With these two incidents of the gunner and the cooper to lend action to his sojourn, Kidd lay about Malabar until November, 1697, was advanced. He then pulled up his anchor and breezed out to the Arabian Sea seeking what or whom he might devour. The lot fell on a Moorish ship, out from Surat, under the command of a Dutch skipper.

On sighting her, Kidd went to the flag locker where he had a bundle of symbolic aliases and picked out the flag of France, and flung it brightly from his topmast. The Moor was wallowing along without any insignia of nationality, but before very long, the Adventure’s men saw her shake out the French flag. Whereupon everybody laughed in deep chests and kept smoothly to the pursuit.

After some hours of comfortable sailing the Adventure pulled alongside the Moor, and confronting her with a row of gleaming cannon bade her stop. No doubt the agitated Dutchman in command supposed that he had been intercepted by a French ship of war, and so, stowing certain ship’s papers, doubtless prepared for just such earnest moments, in his pocket he obeyed Kidd’s hoarse bellow to come aboard. While his boat was coming over to the Adventure, Kidd was arranging a reception for him of an artful kind.

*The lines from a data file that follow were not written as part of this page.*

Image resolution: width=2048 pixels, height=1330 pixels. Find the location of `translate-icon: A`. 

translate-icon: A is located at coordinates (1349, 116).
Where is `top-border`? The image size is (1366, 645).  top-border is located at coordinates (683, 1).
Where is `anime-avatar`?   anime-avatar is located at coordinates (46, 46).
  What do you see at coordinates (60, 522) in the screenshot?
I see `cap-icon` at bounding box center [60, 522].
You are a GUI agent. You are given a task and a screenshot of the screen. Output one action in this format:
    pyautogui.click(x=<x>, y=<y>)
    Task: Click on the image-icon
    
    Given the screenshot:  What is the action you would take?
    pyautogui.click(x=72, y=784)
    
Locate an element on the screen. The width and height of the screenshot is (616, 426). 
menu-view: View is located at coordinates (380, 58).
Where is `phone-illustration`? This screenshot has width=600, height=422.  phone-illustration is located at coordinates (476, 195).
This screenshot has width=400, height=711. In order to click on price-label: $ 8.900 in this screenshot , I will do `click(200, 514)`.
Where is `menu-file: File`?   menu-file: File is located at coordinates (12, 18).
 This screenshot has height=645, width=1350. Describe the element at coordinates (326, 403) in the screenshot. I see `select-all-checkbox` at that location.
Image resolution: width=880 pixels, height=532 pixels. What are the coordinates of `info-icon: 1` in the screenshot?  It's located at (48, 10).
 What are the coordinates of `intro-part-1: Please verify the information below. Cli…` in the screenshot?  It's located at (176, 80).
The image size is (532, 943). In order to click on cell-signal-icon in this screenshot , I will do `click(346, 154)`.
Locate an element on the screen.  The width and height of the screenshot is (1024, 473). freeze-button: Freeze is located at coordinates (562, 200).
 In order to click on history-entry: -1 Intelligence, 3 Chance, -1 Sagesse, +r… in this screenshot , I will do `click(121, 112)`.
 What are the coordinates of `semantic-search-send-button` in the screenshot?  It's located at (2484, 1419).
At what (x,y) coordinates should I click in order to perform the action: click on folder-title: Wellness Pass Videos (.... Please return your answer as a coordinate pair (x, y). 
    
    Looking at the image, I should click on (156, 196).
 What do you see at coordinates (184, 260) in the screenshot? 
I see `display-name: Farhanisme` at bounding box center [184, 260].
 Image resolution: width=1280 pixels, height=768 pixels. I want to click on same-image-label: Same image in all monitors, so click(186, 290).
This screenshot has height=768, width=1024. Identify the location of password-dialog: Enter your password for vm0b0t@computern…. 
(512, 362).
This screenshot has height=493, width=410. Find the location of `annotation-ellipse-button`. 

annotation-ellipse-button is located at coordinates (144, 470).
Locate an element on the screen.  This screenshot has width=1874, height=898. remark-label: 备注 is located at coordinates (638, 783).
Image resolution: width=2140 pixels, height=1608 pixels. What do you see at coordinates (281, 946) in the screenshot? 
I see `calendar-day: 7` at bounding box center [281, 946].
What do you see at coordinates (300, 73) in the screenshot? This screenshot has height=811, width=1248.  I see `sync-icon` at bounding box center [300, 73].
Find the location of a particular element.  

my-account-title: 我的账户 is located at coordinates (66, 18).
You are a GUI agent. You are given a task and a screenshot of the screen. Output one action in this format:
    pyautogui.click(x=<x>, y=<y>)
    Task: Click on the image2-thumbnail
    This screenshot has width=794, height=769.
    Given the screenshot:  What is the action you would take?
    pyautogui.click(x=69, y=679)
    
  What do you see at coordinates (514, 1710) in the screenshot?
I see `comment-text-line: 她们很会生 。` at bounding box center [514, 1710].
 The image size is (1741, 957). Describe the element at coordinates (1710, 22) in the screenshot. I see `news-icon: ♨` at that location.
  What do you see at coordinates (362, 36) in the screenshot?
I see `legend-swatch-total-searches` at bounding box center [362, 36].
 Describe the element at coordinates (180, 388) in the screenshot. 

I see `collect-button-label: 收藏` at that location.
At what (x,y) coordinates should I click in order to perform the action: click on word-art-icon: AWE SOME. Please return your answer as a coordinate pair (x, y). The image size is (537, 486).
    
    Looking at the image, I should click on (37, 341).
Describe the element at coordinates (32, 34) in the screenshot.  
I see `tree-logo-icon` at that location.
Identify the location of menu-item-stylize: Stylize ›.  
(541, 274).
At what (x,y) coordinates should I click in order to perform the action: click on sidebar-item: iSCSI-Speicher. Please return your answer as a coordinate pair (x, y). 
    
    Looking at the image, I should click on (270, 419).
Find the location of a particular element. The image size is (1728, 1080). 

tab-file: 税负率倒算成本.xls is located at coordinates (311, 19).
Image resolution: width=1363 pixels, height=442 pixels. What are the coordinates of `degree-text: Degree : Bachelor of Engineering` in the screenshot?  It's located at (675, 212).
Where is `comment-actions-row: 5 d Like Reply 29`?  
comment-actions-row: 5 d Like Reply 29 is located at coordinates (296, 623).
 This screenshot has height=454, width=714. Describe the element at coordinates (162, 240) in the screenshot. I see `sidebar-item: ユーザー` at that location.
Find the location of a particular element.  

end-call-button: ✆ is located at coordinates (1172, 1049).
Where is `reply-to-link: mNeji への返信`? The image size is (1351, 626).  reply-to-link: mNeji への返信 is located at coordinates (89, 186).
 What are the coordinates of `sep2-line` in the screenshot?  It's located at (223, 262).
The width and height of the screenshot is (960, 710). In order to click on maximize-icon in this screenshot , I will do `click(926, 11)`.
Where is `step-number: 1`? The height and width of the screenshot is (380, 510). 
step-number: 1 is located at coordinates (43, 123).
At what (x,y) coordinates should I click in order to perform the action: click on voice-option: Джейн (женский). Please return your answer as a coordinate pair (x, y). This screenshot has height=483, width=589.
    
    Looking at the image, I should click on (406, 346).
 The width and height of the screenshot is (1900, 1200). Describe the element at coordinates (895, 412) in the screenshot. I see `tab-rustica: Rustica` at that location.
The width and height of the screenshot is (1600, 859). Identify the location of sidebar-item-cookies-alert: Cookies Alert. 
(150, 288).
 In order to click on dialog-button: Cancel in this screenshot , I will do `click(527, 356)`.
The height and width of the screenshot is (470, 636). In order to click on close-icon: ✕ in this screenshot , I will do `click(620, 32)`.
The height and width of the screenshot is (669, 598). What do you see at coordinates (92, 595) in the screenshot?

He called one of the crew, a Frenchman, aft and bade him represent himself to be the captain of the Adventure in the pending interview with the Dutchman. Just why would soon be shown.

Over the side came the Dutch skipper with a puffed, perturbed face. The Frenchman met him and demanded his papers. With something of relief the skipper must have pulled out the French passes, or clearance papers, he had taken the precaution to bring on the voyage with him. He was relieved because he found himself on an undoubted French ship and happily with French shipping papers; he felt among friends.

No sooner was the French pass spread out than Kidd, standing close by, toying with the handle of his cutlass, roared out in frightening English:

“Ah ha, I have catched you, have I. You are a free prize to England.”

This action shows that Kidd was not ready to avow himself a pirate. As such, there would have been no need for the subterfuge of French colors and a French captain; he had force enough to accomplish his intent as it was. The truth of the thing most likely was that Kidd coolly calculated that he could take ships under color of being Frenchmen, or some other excuse, and that even the despoiled vessels would not necessarily know his real status. He seems always to have had an eye to an early return to his accustomed social position. This, if anything, distinguishes Kidd from the typical pirate and so far denies the traditional picture of fiction.

Out of this small Moorish ship the haul was meager. Two horses, some quilts and odds and ends of cargo. He kept the ship with him until his next trip to Madagascar; probably, according to his custom, putting the officers ashore at Malabar, and recruiting his forces with any of the captives who wished to go along with him.